# HVAC guy



## theJcK (Aug 7, 2013)

wouldnt T250.122 apply here?.. 

http://ecmweb.com/mag/706ecmCBtable1.jpg


----------



## wildleg (Apr 12, 2009)

why do you care what the hvac guy does ? let him deal with the inspector if he wired it - just do your end right. 

250.102 allows a bonding jumper outside raceway, except has to be "run with raceway". however, this section is not directly pointed to by section VI, so I'm unclear as to whether it actually applies or not ?



> (2) Outside a Raceway or an Enclosure. If installed on
> the outside, the length of the bonding jumper or conductor
> or equipment bonding jumper shall not exceed 1.8 m (6 ft)
> and shall be routed with the raceway or enclosure.
> ...


----------



## Spark Master (Jul 3, 2012)

I can't find reference if NEC allows a bare ground wire inside sealtite. I'm thinking it's not allowed. Anyone have a reference off hand ??

Thank you !!


----------



## wildleg (Apr 12, 2009)

read 250.118


----------



## Spark Master (Jul 3, 2012)

wildleg said:


> read 250.118


 I have a reading comprehension problem with things like code books, and all the fancy wording.
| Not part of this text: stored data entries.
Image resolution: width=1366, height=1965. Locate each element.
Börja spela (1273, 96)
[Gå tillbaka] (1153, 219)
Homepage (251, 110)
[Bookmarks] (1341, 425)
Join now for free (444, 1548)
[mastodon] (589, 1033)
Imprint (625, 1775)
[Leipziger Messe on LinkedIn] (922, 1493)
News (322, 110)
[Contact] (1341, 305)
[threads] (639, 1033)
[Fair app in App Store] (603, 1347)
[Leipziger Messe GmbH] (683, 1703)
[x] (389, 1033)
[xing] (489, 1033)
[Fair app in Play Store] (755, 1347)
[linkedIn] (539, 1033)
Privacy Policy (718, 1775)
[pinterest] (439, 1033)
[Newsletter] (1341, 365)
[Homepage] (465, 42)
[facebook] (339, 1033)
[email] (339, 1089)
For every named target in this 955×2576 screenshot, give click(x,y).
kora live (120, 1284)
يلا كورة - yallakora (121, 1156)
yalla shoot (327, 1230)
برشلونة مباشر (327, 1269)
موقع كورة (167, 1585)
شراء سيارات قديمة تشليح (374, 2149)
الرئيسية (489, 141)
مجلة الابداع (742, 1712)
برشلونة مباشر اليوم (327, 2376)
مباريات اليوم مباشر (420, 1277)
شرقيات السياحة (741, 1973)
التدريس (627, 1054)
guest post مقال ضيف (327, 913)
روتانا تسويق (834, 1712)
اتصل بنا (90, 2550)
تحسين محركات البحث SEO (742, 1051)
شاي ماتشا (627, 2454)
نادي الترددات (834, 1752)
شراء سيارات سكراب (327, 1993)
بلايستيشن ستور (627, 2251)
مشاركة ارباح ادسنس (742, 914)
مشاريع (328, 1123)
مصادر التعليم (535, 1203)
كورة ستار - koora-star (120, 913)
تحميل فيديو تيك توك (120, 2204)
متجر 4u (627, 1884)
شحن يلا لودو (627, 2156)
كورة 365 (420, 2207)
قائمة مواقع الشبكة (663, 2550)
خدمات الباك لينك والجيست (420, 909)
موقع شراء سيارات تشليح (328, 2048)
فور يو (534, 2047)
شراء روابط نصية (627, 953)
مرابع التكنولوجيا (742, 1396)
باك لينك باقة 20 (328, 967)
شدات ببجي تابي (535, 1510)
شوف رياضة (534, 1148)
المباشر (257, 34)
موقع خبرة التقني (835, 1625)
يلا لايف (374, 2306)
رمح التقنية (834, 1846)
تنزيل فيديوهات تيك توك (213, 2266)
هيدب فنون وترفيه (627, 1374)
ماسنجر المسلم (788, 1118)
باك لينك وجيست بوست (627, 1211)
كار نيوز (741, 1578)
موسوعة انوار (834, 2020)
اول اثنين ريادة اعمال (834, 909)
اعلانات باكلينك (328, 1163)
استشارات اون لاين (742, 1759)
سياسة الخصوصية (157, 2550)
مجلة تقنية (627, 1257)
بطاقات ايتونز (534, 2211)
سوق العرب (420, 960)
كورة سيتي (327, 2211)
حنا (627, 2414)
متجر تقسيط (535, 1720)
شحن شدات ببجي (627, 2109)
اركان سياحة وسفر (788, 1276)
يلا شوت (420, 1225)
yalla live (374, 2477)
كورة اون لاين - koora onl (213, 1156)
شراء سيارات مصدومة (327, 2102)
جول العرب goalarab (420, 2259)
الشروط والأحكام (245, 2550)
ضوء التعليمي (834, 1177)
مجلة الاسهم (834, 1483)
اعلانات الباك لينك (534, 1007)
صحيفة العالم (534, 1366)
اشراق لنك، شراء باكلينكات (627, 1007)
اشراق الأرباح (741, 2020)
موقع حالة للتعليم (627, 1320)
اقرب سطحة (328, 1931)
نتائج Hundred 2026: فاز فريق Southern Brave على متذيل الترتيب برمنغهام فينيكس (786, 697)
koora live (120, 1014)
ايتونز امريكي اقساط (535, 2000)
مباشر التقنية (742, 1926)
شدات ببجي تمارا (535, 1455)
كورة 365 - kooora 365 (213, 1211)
I like to read hand books, rather than grounded conductor, ungrounded conductor, etc, etc.


----------



## pete87 (Oct 22, 2012)

Spark Master said:


> I'm arguing with an HVAC guy. The unit is supplied with #6 wire, and he's running a 14 gauge ground wire. A bare ground wire, and not even THHN.
> 
> And next problem, the ground wire is not even in the same conduit as the 3 phases. He ran it inside the unit, out the bottom.
> 
> Is there a quick reference guide? I don't have my .PDF code book with me.




Running the Ground Wire (EGC) outside the conduit may not be a problem ,
using a #14awg might be the problem .



Pete


----------



## Spark Master (Jul 3, 2012)

Now we are down to 1 problem. I persuaded them to change the gnd to 10ga. But it was too much work for them to run it inside the conduit. It is no where near the conduit. It runs through the machine.


----------



## wildleg (Apr 12, 2009)

Spark Master said:


> I have a reading comprehension problem with things like code books, and all the fancy wording.
> 
> I like to read hand books, rather than grounded conductor, ungrounded conductor, etc, etc.


good luck with that


----------



## FlyingSparks (Dec 10, 2012)

Spark Master said:


> I have a reading comprehension problem with things like code books, and all the fancy wording.
> 
> I like to read hand books, rather than grounded conductor, ungrounded conductor, etc, etc.


Grounded conductor - neutral
Ungrounded conductor - hot


----------



## micromind (Aug 11, 2007)

FlyingSparks said:


> Grounded conductor - neutral
> Ungrounded conductor - hot


Grounding conductor = ground wire.


----------